### PROBLEM STATEMENT
Nothing but the lines from the one with "1547x600 pixels." through the end of the data should be set down, each exactly as written, and no picture should be included.

====== RECORD EXTRACTS

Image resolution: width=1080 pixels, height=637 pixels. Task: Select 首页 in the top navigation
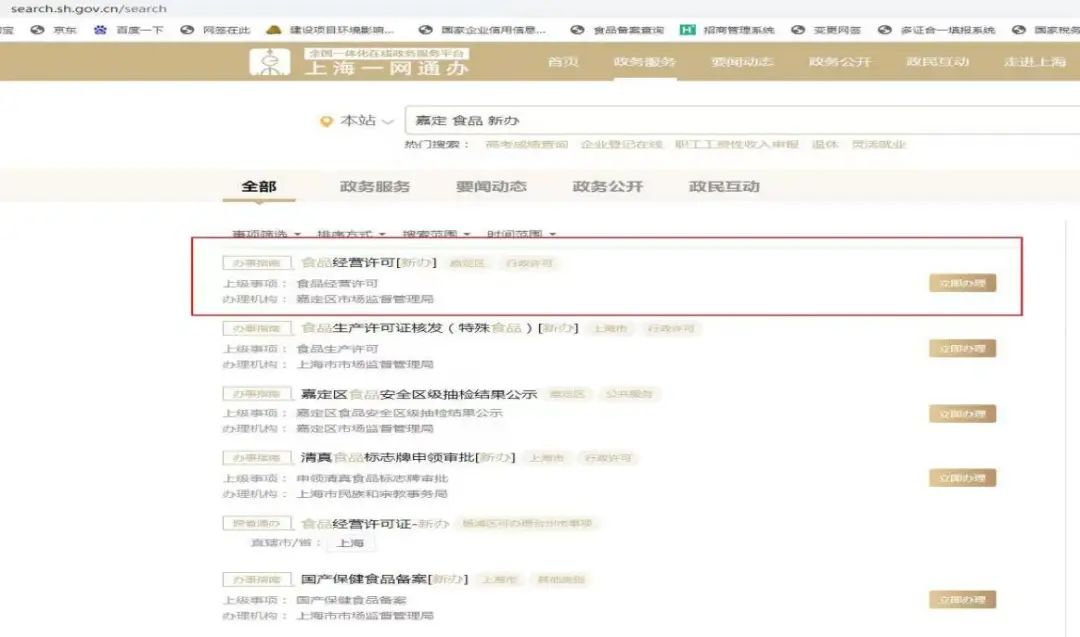tap(563, 62)
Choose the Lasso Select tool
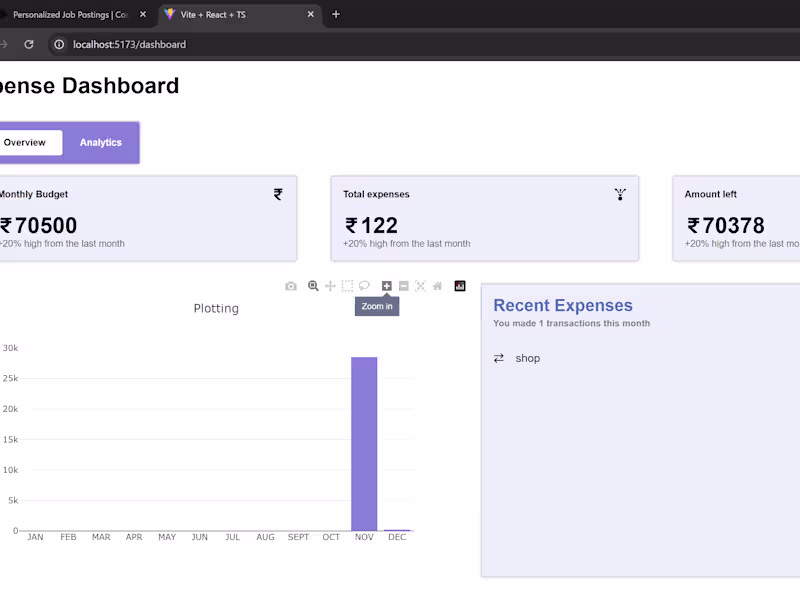This screenshot has height=600, width=800. pos(366,285)
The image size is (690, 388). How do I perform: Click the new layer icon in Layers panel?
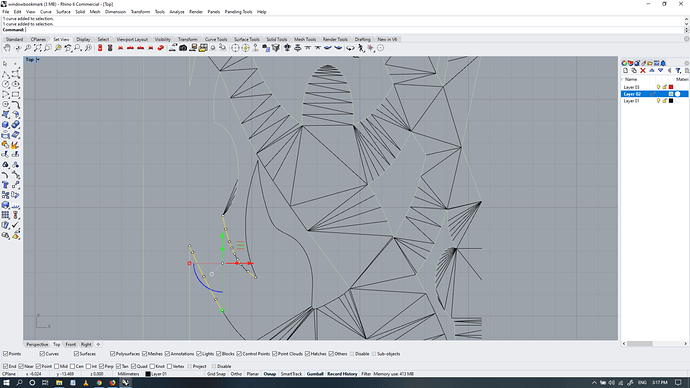click(625, 70)
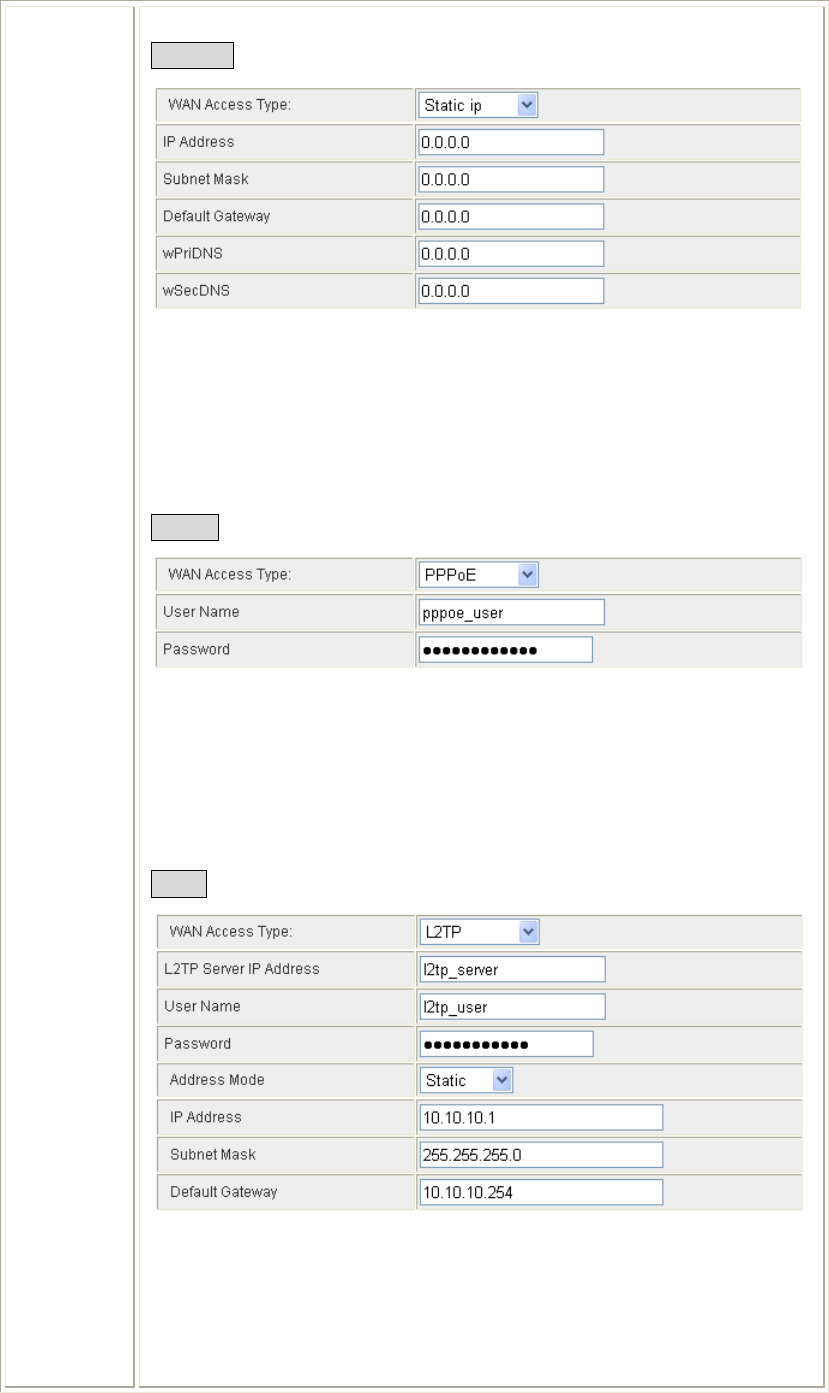Expand the WAN Access Type dropdown showing PPPoE
The width and height of the screenshot is (829, 1393).
478,575
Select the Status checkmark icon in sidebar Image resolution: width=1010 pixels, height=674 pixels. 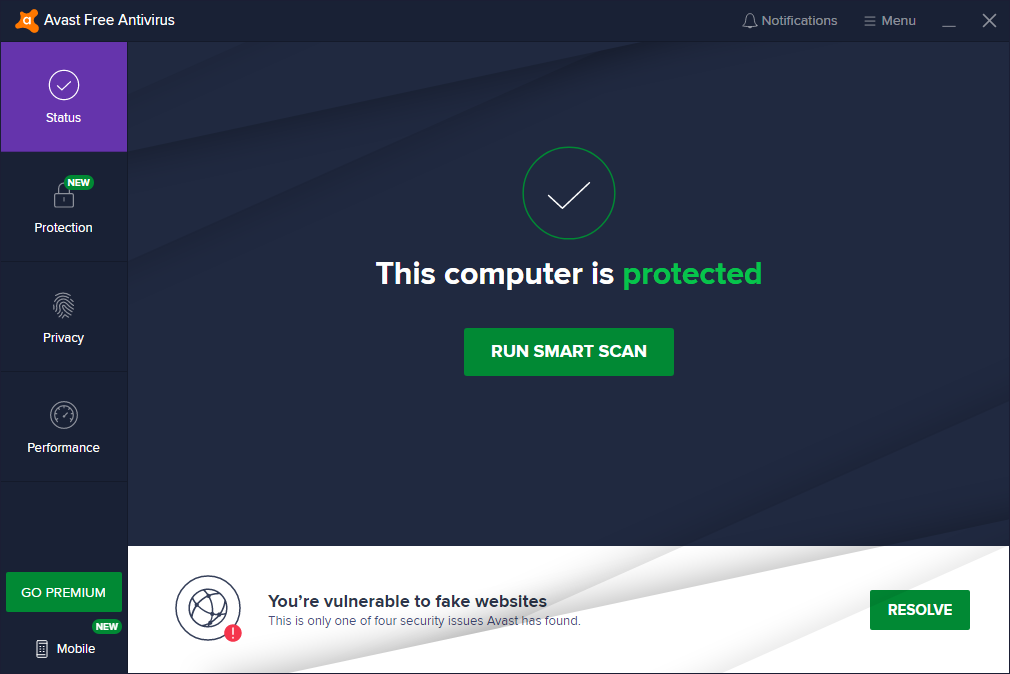point(64,85)
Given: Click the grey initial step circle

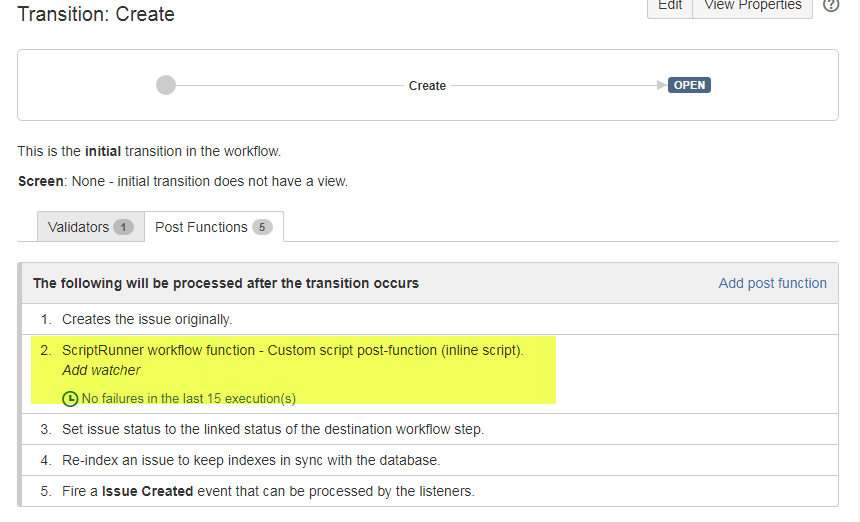Looking at the screenshot, I should point(166,85).
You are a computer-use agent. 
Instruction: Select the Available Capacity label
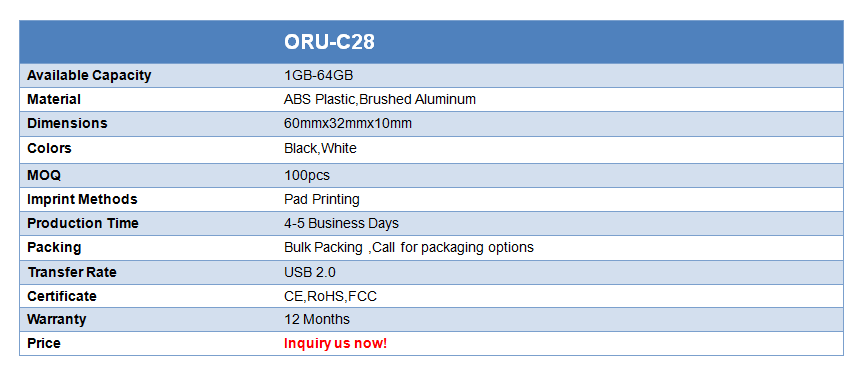(89, 76)
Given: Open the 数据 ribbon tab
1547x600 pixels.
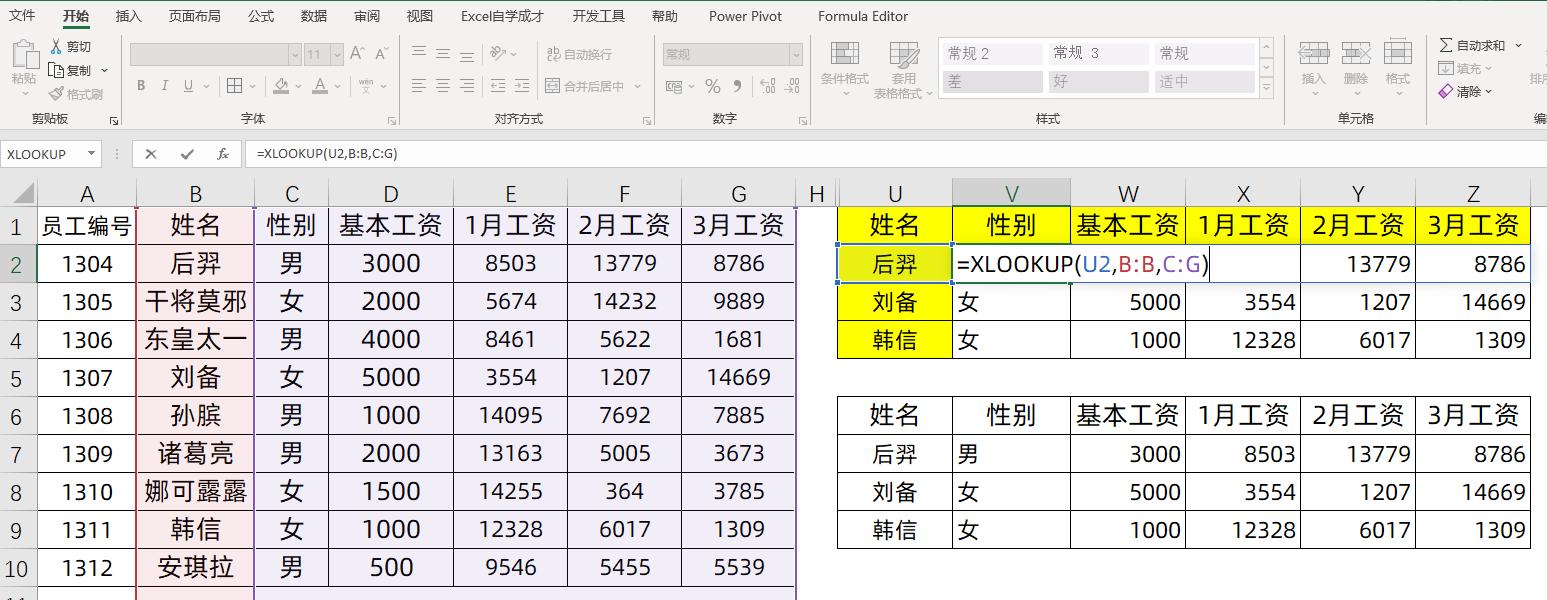Looking at the screenshot, I should click(x=313, y=16).
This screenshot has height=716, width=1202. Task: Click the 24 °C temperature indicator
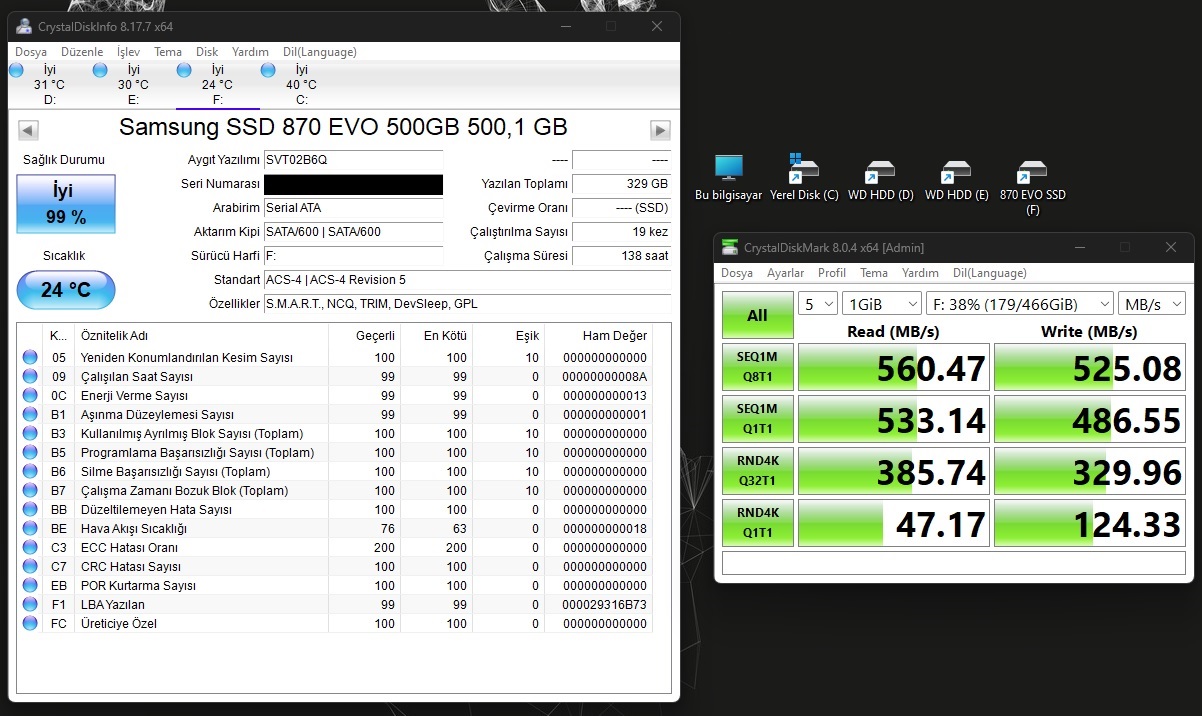[65, 290]
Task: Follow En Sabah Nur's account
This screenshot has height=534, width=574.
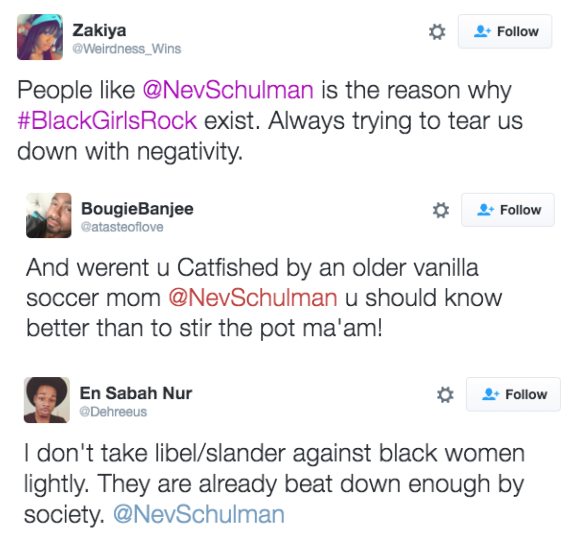Action: (x=513, y=395)
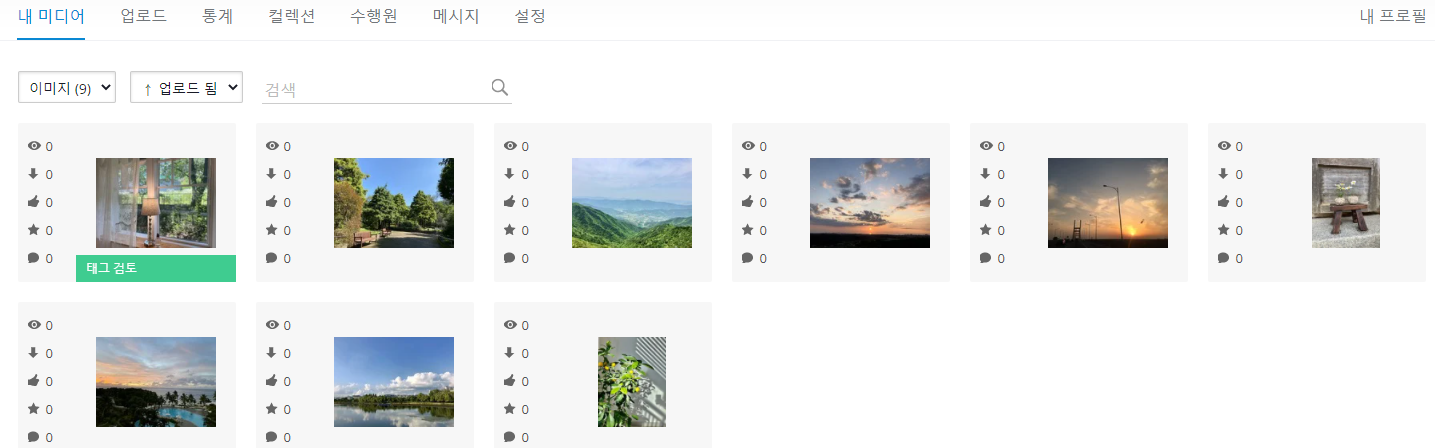Click the search magnifier icon
This screenshot has width=1435, height=448.
click(500, 88)
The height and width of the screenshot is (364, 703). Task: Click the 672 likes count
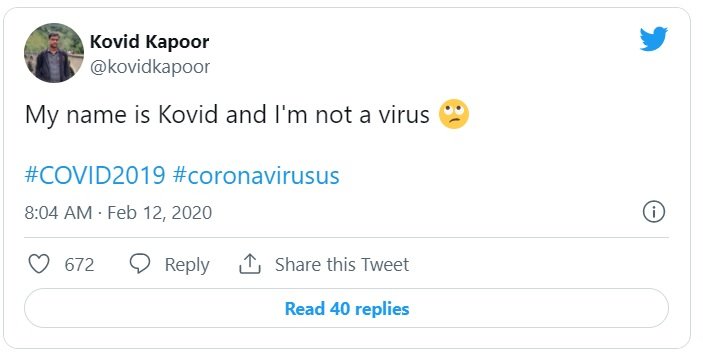point(79,264)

============

### ANSWER SPACE
1547x600 pixels.
Looking at the screenshot, I should click(x=313, y=16).
This screenshot has height=716, width=1202. Task: Click the 24 °C temperature indicator
[65, 290]
Task: Follow En Sabah Nur's account
This screenshot has height=534, width=574.
Action: (x=513, y=395)
Click the search magnifier icon
This screenshot has width=1435, height=448.
click(500, 88)
The height and width of the screenshot is (364, 703). Task: Click the 672 likes count
point(79,264)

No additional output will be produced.